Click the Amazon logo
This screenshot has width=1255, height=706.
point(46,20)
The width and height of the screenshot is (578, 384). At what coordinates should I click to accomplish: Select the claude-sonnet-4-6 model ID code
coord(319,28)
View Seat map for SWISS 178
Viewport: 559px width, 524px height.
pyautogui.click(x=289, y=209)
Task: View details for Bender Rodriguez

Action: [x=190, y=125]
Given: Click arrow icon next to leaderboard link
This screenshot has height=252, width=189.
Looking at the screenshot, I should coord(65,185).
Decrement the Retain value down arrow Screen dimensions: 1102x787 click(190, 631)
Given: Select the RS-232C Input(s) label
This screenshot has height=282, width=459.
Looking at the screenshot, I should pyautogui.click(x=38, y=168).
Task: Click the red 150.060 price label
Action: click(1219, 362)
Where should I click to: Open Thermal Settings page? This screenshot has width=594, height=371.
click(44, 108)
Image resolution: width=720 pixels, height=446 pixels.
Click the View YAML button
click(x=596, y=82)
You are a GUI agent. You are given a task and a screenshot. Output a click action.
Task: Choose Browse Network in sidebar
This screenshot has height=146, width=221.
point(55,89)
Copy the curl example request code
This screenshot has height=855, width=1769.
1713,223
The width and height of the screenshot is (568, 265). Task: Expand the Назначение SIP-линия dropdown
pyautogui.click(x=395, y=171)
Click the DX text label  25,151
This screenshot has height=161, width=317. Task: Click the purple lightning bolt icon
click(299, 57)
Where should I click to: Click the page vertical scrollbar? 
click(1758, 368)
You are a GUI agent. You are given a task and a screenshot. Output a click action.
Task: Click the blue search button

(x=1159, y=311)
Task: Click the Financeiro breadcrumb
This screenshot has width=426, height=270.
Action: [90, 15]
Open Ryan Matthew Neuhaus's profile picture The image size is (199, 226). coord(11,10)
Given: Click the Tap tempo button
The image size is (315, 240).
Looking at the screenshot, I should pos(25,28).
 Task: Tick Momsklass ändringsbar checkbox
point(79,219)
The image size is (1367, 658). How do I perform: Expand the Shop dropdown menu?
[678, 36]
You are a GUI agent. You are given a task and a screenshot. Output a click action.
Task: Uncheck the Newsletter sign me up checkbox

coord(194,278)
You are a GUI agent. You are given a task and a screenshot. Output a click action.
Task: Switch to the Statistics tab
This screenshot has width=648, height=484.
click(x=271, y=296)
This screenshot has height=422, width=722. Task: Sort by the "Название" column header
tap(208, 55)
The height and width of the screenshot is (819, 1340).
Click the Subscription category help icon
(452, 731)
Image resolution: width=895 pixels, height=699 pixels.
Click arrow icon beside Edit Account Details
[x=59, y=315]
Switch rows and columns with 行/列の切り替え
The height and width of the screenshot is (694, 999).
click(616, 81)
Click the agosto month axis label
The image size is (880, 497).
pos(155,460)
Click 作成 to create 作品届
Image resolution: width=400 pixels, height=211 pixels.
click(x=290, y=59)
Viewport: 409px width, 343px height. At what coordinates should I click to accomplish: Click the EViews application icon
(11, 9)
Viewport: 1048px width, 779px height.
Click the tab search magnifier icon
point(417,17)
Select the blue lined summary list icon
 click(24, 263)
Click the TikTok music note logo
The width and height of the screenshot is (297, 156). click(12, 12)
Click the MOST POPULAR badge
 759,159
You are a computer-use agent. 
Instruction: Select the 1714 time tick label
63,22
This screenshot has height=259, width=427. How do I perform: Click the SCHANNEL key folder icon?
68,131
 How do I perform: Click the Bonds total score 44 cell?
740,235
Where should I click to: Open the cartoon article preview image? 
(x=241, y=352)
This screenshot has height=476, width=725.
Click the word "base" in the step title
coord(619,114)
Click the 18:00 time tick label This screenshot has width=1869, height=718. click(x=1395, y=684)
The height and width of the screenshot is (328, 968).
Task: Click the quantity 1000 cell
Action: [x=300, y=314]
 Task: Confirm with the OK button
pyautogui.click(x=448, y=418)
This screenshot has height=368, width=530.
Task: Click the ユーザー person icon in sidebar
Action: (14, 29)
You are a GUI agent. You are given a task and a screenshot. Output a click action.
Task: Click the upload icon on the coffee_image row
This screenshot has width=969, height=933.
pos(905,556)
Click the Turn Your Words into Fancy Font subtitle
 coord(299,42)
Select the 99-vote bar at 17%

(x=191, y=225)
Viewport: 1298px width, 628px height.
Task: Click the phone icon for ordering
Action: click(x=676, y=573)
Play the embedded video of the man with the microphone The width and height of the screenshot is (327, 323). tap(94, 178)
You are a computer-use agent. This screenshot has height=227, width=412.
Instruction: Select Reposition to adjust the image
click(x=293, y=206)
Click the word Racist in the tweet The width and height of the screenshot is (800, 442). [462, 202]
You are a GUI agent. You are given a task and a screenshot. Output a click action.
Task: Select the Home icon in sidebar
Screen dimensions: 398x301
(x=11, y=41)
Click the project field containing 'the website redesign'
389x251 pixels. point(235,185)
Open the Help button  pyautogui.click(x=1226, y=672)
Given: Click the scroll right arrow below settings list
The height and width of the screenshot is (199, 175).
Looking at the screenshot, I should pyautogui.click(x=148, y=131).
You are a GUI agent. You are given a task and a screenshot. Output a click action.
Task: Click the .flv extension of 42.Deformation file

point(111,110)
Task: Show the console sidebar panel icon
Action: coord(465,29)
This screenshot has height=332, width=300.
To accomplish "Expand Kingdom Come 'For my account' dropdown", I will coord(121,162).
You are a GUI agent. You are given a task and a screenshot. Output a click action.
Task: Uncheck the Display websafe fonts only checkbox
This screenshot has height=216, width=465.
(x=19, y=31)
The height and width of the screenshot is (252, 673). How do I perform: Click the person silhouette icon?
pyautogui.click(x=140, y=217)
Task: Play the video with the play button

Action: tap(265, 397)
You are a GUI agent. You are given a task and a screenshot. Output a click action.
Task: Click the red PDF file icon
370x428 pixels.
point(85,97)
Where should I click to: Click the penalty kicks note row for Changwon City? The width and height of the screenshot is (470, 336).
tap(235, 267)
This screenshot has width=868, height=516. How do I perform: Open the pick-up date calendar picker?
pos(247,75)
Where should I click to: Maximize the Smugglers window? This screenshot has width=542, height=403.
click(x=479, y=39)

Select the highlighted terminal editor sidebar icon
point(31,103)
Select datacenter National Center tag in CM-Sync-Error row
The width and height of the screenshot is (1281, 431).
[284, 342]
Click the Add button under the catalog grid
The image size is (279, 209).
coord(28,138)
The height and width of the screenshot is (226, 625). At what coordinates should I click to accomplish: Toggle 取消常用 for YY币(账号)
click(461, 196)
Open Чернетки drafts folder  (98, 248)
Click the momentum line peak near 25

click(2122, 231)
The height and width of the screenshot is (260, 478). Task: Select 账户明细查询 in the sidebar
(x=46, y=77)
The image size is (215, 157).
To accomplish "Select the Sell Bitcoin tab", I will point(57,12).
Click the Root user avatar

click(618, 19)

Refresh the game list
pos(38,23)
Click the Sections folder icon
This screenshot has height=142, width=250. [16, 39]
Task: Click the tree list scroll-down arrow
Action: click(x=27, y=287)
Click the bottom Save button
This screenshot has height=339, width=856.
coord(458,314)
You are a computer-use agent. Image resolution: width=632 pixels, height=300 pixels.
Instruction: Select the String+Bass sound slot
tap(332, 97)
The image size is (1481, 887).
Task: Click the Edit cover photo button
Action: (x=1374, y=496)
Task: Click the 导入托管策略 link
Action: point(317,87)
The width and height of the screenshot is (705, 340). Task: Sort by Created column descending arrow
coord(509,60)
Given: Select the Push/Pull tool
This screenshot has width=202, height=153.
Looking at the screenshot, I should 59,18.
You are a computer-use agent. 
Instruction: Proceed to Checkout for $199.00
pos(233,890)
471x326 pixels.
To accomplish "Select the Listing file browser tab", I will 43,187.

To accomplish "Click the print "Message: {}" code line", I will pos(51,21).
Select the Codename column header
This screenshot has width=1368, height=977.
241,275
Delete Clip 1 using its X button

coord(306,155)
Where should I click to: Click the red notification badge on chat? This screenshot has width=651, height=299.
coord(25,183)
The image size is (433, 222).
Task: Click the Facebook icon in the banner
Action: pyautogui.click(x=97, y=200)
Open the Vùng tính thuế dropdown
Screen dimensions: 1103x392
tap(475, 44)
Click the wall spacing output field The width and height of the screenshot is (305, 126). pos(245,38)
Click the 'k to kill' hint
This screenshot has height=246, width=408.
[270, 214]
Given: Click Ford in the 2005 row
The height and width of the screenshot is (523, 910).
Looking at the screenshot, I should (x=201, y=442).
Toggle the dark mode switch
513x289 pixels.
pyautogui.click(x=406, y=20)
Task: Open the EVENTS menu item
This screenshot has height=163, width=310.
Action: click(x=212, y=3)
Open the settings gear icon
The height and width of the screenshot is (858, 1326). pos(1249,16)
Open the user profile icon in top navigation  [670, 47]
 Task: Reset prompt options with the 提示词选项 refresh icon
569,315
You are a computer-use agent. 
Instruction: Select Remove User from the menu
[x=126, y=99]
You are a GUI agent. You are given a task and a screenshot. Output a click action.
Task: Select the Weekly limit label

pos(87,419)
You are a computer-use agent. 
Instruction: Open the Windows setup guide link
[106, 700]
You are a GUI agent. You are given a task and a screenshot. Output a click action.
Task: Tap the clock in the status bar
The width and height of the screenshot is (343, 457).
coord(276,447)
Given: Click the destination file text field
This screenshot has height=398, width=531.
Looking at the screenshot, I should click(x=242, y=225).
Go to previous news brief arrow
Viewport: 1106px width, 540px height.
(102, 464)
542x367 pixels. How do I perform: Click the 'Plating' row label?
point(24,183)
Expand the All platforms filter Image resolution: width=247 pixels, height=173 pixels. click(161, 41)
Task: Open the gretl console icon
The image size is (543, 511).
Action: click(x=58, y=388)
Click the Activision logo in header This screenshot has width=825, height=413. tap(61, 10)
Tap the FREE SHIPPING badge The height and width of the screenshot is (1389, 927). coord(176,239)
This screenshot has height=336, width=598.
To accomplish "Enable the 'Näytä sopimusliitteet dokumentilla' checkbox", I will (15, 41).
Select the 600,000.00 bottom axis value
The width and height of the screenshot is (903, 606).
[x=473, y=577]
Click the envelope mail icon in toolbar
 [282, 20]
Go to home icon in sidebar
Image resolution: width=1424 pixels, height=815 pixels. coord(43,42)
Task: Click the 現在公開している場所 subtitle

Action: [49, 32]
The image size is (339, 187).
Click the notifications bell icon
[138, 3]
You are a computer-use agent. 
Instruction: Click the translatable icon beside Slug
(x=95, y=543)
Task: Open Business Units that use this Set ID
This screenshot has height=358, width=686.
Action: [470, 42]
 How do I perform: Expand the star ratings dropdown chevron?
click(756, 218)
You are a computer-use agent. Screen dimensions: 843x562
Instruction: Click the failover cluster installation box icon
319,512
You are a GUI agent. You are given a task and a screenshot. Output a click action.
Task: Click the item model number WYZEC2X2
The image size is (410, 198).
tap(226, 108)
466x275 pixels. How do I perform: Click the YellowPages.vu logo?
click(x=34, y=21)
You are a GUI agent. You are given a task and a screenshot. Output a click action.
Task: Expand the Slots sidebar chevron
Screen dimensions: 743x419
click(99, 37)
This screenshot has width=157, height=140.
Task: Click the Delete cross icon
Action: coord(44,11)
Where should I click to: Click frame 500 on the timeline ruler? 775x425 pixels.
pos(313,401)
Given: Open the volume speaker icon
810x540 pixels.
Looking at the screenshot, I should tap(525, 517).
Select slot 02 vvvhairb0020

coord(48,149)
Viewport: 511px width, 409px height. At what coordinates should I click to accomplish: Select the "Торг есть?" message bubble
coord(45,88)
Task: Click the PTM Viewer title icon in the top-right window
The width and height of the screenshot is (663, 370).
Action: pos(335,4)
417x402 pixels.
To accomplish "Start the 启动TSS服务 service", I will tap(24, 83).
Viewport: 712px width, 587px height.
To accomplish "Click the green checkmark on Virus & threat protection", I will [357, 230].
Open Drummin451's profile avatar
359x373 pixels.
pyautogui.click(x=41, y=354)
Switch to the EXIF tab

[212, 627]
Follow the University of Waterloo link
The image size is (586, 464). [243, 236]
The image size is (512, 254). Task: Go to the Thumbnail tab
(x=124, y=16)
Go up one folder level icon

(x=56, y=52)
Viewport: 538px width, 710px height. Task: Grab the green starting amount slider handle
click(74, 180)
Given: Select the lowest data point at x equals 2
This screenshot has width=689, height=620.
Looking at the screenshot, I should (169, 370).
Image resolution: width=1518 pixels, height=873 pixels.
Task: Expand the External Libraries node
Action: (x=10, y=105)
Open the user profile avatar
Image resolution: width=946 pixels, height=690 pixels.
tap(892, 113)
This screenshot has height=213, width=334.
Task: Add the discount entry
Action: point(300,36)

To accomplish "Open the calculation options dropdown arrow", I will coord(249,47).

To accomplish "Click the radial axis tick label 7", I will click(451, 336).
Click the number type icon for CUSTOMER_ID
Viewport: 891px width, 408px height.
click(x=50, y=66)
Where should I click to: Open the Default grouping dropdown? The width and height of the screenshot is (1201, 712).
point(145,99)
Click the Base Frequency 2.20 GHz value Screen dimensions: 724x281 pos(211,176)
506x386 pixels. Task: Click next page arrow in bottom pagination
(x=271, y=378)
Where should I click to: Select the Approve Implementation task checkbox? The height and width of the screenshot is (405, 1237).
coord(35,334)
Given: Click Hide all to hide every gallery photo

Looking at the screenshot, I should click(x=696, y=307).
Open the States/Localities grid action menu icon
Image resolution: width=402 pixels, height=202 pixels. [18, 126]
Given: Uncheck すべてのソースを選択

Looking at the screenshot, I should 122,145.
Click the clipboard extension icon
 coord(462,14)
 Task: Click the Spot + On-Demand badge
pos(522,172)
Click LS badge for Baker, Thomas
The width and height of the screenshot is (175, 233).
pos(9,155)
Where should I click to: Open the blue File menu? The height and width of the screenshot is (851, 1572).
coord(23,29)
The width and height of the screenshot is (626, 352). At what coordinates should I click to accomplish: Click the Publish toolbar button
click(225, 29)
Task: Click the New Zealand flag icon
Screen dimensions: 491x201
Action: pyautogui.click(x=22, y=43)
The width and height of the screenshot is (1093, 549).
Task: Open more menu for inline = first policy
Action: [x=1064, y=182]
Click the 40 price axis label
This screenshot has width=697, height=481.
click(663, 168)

-----

■ Action item
Across the listing above, find all lines where the word "text" is present and copy them.

■ Output for this exercise
Click the DX text label  25,151
Given: Click the destination file text field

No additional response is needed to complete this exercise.